■ **Data provided**
========
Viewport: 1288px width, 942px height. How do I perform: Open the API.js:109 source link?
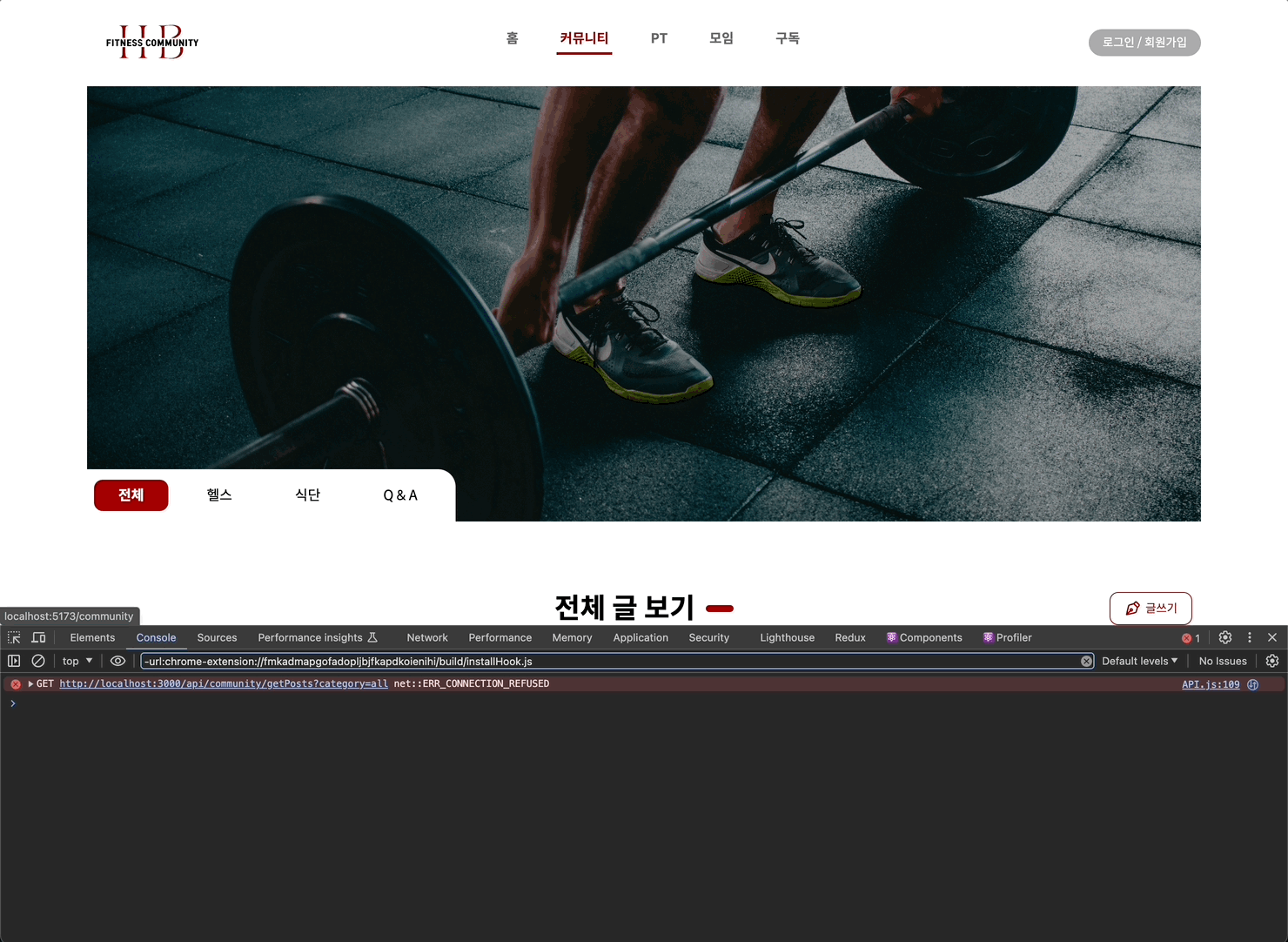coord(1210,684)
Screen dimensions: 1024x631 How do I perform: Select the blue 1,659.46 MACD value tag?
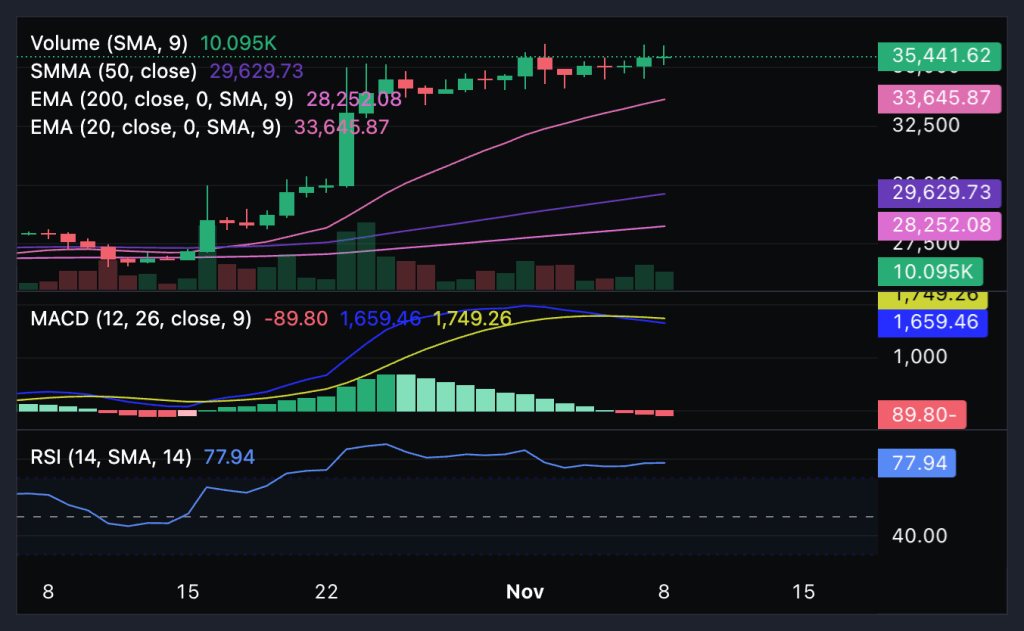coord(932,323)
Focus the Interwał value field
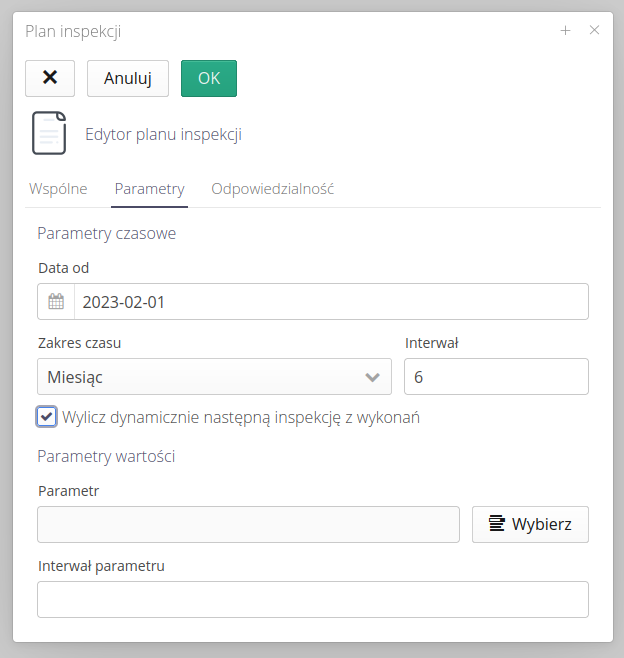 coord(496,378)
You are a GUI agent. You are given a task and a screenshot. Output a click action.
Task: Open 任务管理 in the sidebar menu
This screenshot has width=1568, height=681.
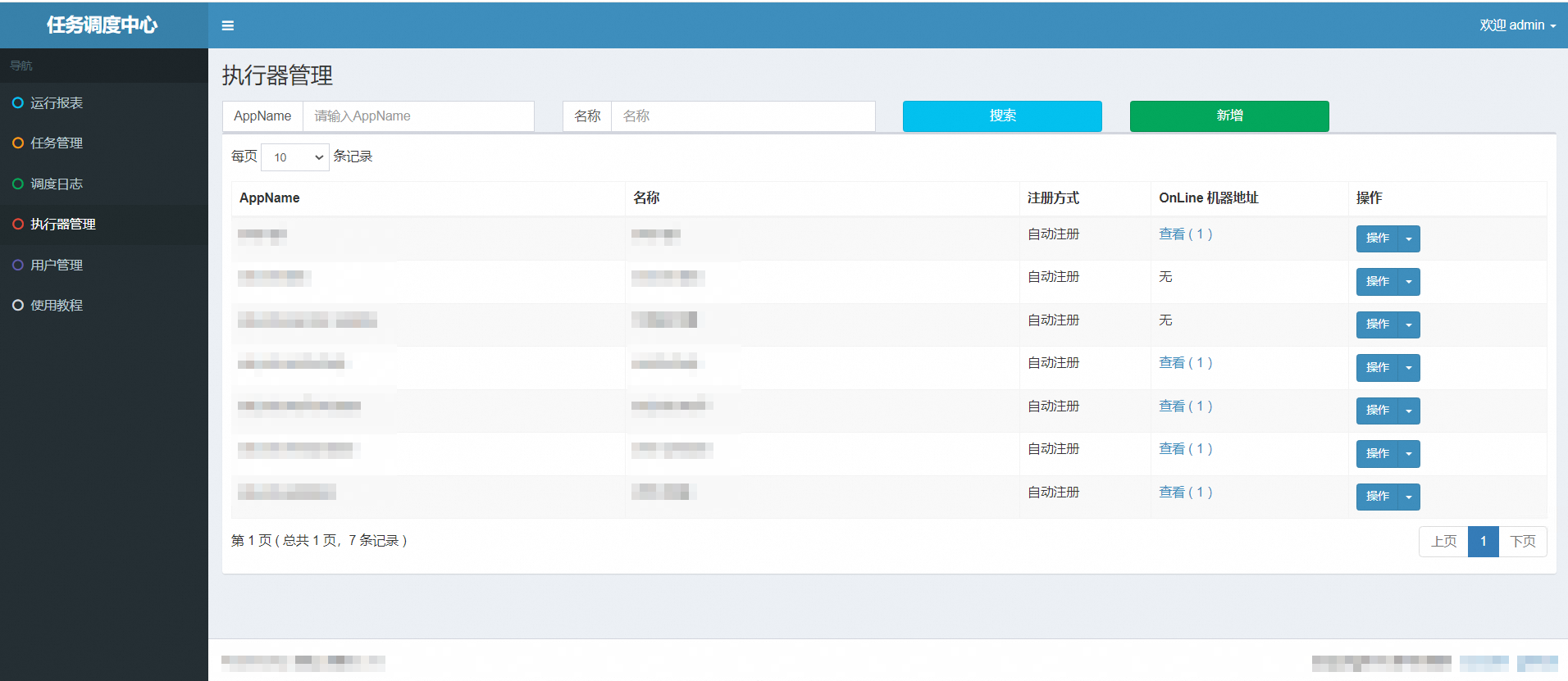coord(57,143)
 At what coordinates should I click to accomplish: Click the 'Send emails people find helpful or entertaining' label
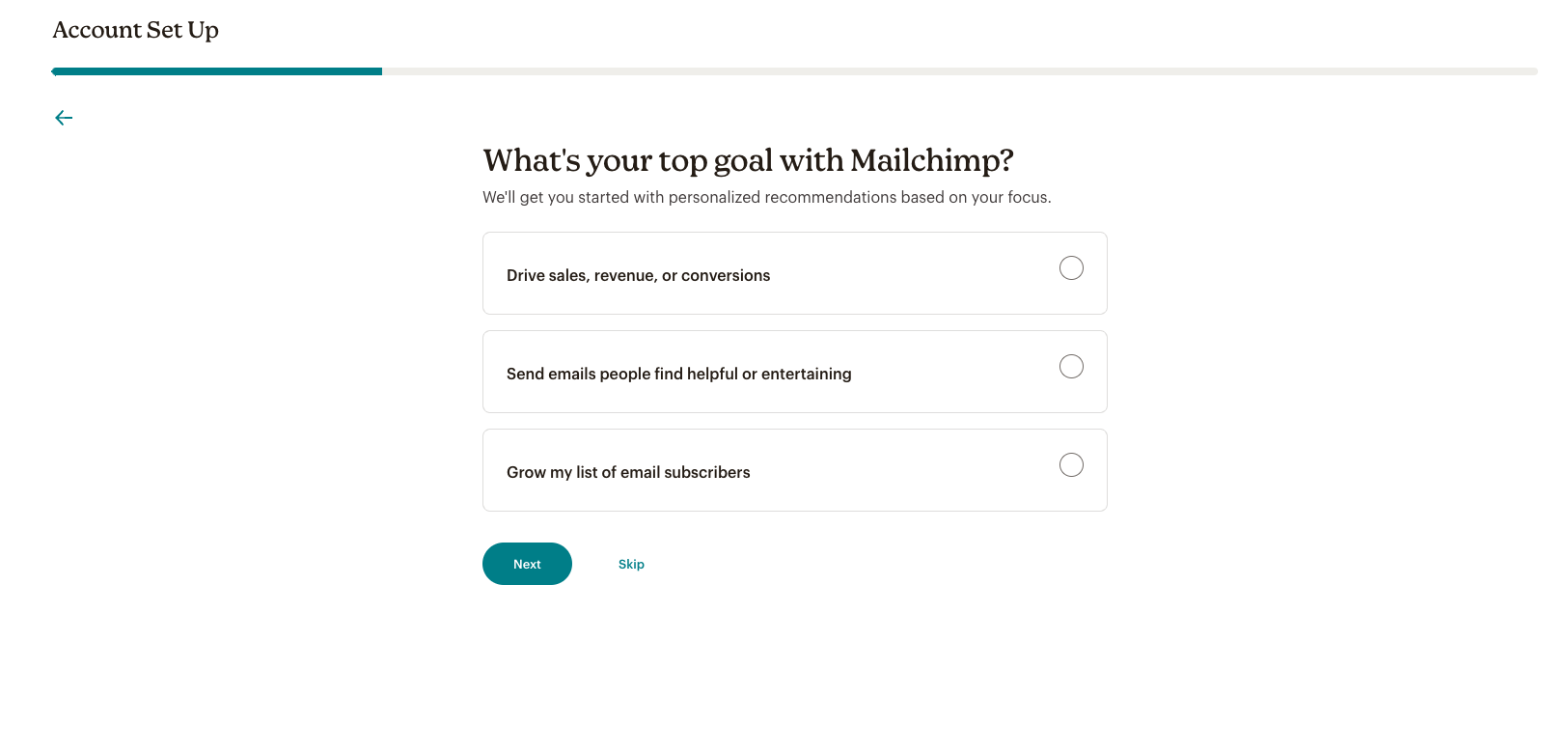point(678,375)
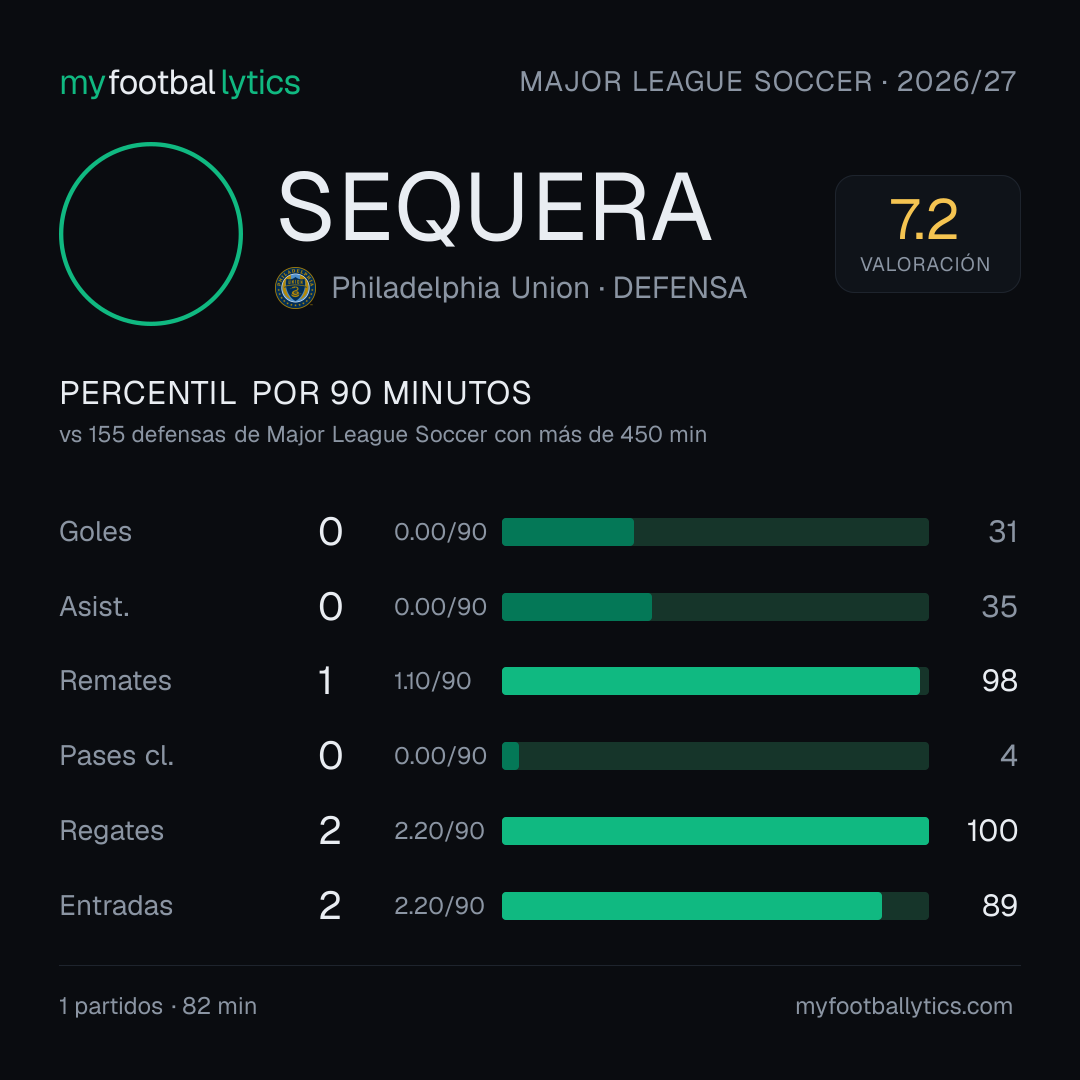Click the empty green-ringed player avatar
The width and height of the screenshot is (1080, 1080).
(x=151, y=233)
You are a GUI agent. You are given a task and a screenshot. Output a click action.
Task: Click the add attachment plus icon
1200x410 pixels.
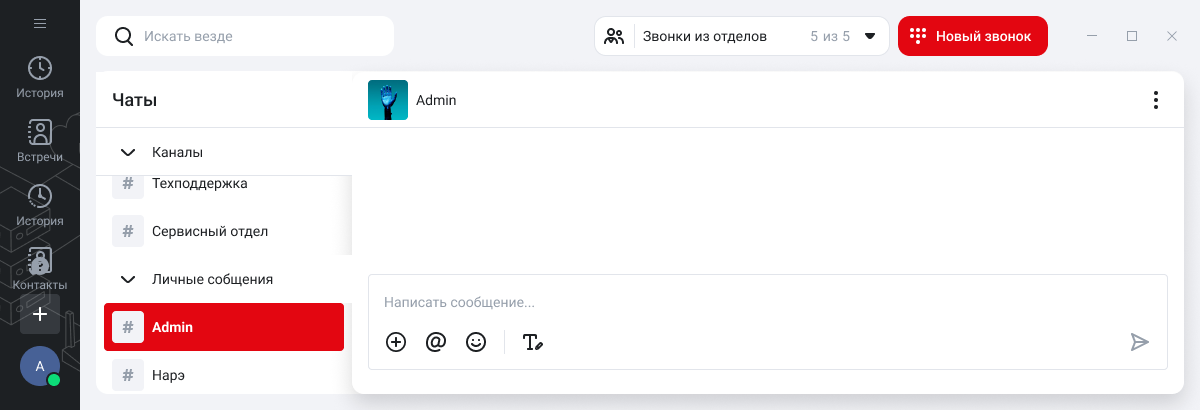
========
■ **Brief**
Here the job is to print all the entries above exactly, minus the images.

■ **Problem solution**
Viewport: 1288px width, 942px height. How do I perform: Open the API.js:109 source link?
coord(1210,684)
Screen dimensions: 1024x631 How do I perform: Select the blue 1,659.46 MACD value tag?
coord(932,323)
Focus the Interwał value field
 coord(496,378)
You are a GUI agent. You are given a task and a screenshot. Output a click action.
Task: Open 任务管理 in the sidebar menu
This screenshot has width=1568, height=681.
coord(57,143)
 At what coordinates should I click to accomplish: Click the 'Send emails people find helpful or entertaining' label
point(678,375)
Click the empty green-ringed player avatar
The width and height of the screenshot is (1080, 1080).
(x=151, y=233)
You are a GUI agent. You are given a task and a screenshot. Output a click action.
Task: Click the add attachment plus icon
1200x410 pixels.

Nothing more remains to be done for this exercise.